Clinical Advances in Hematology & Oncology

April 2018 - Volume 16, Issue 4

Looking Ahead to New Therapies in Small Cell Lung Cancer 

Charles M. Rudin, MD, PhD

Chief of the Thoracic Oncology Service 
Memorial Sloan Kettering Cancer Center
New York, New York

H&O  How common is small cell lung cancer (SCLC)?

CR  Approximately 25,000 to 30,000 cases of SCLC occur each year in the United States, a number that has been decreasing somewhat in recent years. SCLC is associated more than any other cancer with exposure to tobacco carcinogens—almost all the patients are or were heavy smokers. As smoking rates have declined in the United States, we have seen a corresponding subsequent decrease in the rate of SCLC diagnoses. Smoking rates have increased in other parts of the world, however, so SCLC remains a prevalent disease worldwide.

H&O  What is the current prognosis for patients with SCLC?

CR  The prognosis for a patient with SCLC depends on the stage. For making treatment decisions, we generally place patients into either of 2 functional stage groups—those with extensive-stage disease, which is defined as disease that has spread beyond a single radiation port, and those with limited-stage disease, which is confined to one side of the chest and can be safely encompassed within a single radiation port. Most patients—approximately 65% to 70%—have extensive-stage disease at the time of diagnosis. The prognosis for patients with extensive-stage disease is quite poor, with a median survival of 9 or 10 months from the time of diagnosis. The prognosis is somewhat better for those with limited-stage disease, but median survival is still less than 2 years.

H&O  What are the characteristics of SCLC that cause the prognosis to be worse than that of non–small cell lung cancer (NSCLC)?

CR  The biology of SCLC is a quite different from that of NSCLC. It tends to be a very aggressive tumor that grows rapidly and spreads early, such that in most cases it is metastatic at the time of diagnosis. For this reason, SCLC is much less likely to be amenable to surgical resection and cure.

We also have been hindered in our efforts to develop treatments for SCLC because of the difficulty in defining substrates for targeted therapies. Two of the main drivers of SCLC are loss-of-function mutations in 2 key tumor suppressor genes: TP53 and RB1. We have made tremendous progress in lung adenocarcinomas because we have been able to define mutations in driver oncogenes and develop therapies that specifically target them. SCLC is difficult to treat in part because you can’t target an absent protein the way you can target a mutant protein—there’s nothing against which a drug can be directed.

H&O  What is the current first-line treatment for SCLC?

CR  First-line chemotherapy in the United States is the combination of a platinum drug—either cisplatin or carboplatin—and etoposide. This has been our standard of care since about 1980. In Japan, a large phase 3 trial by Noda and colleagues found that combining a platinum agent with irinotecan was superior to combining a platinum agent with etoposide. Subsequent trials here in the United States have not confirmed this finding, however, so our standard of care remains platinum/etoposide.
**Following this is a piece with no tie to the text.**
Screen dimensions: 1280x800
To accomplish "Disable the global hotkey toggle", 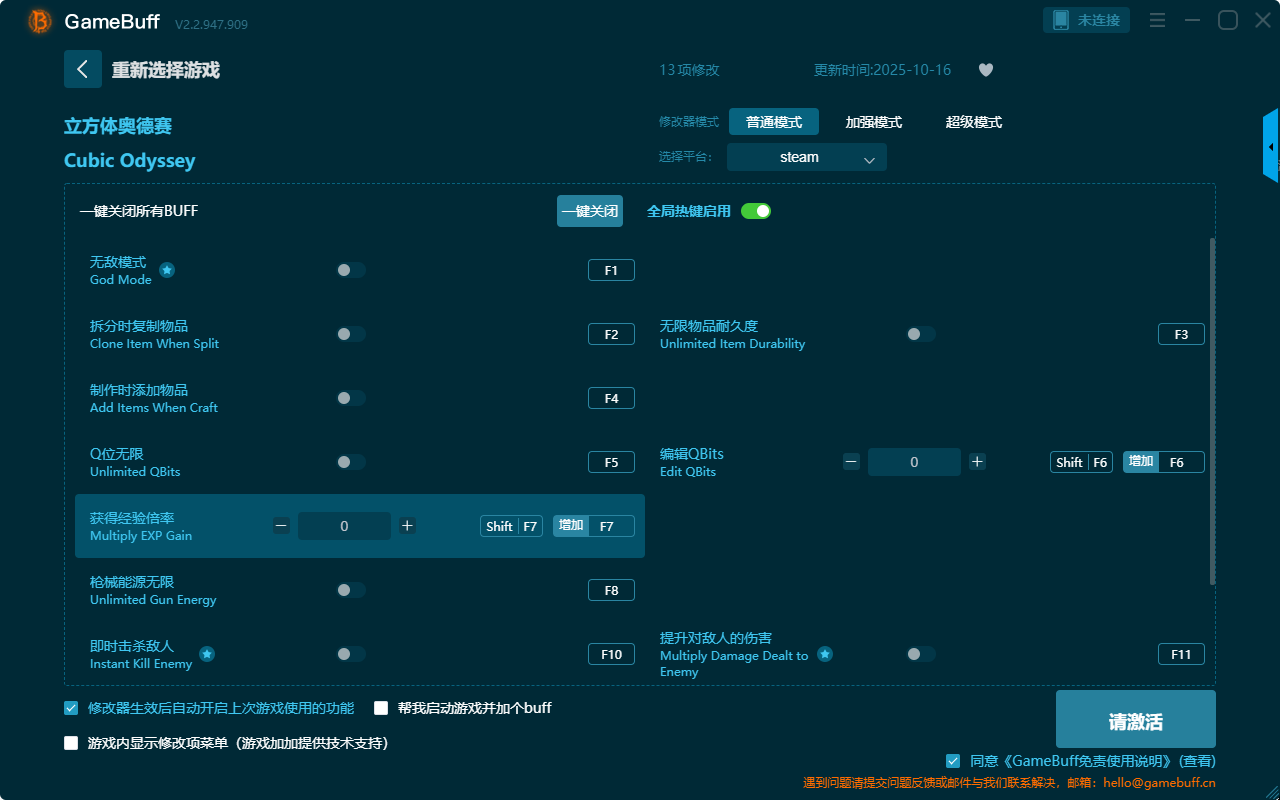I will 756,211.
In addition to chemotherapy, patients with limited-stage disease receive concomitant chest radiation. Patients with limited-stage disease who have a good response to therapy also are generally offered prophylactic cranial irradiation after completion of their chemoradiotherapy. Recent studies, including one by Slotman and colleagues, have suggested that selected patients with extensive-stage disease may benefit from consolidative chest radiation, but this remains investigational. Prophylactic cranial irradiation also used to be offered to patients with extensive-stage disease and an excellent response to chemotherapy. Recent data from Takahashi and colleagues, however, suggest that if these patients are assessed radiologically and have no evidence of central nervous system disease after chemotherapy, they may not benefit from this prophylactic approach.
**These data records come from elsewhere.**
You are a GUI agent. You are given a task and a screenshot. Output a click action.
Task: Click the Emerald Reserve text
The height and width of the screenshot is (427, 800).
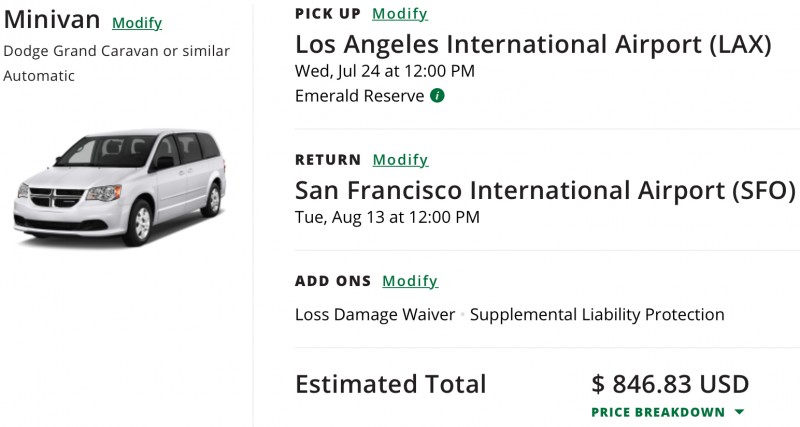coord(359,96)
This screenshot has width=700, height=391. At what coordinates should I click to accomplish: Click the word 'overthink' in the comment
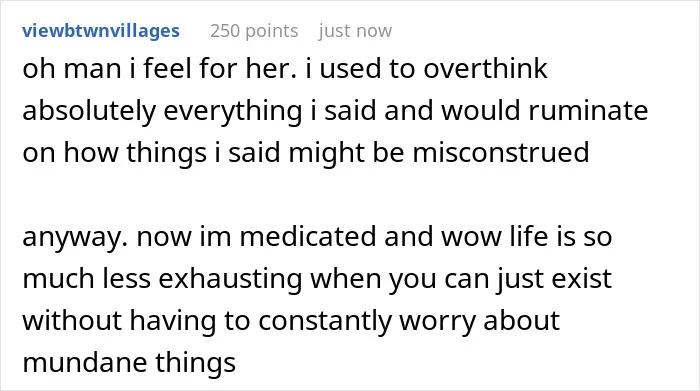485,69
H&O  What is the second-line therapy for SCLC?

CR  The only therapy approved by the US Food and Drug Administration (FDA) as second-line therapy in SCLC is topotecan. Other agents, however, are commonly used off label in place of or after topotecan, including irinotecan, paclitaxel, docetaxel, temozolomide, nivolumab (Opdivo, Bristol-Myers Squibb), ipilimumab (Yervoy, Bristol-Myers Squibb)/nivolumab, vinorelbine, etoposide, gemcitabine, and cyclophosphamide/doxorubicin/vincristine (CAV). Amrubicin is approved for second-line use in Japan, but subsequent trials here in the United States have not shown it to be more effective than topotecan, and it is not available in this country.
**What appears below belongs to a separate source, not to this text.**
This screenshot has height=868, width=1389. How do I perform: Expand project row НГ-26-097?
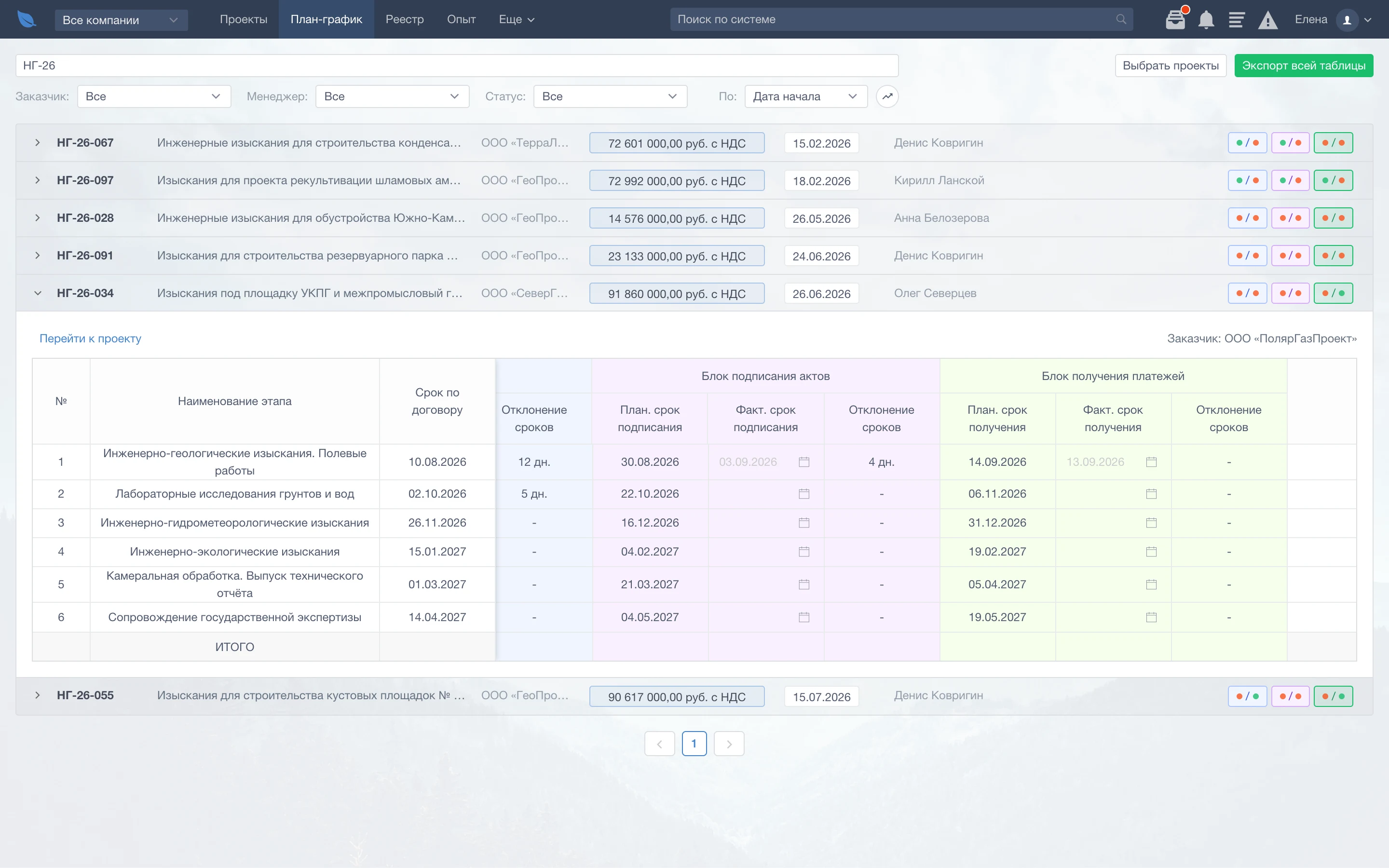(x=37, y=180)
H&O  What are the limitations of the current standard treatments?

CR  Chemotherapy is remarkably effective at inducing responses in SCLC; most patients have at least some response, and some have a dramatic response. The problem is that the responses are generally not durable; the disease recurs quickly, and often in a chemotherapy-resistant form. Also, topotecan is associated with substantial toxicities, so many oncologists prefer to move on to other agents or to investigational approaches in clinical trials.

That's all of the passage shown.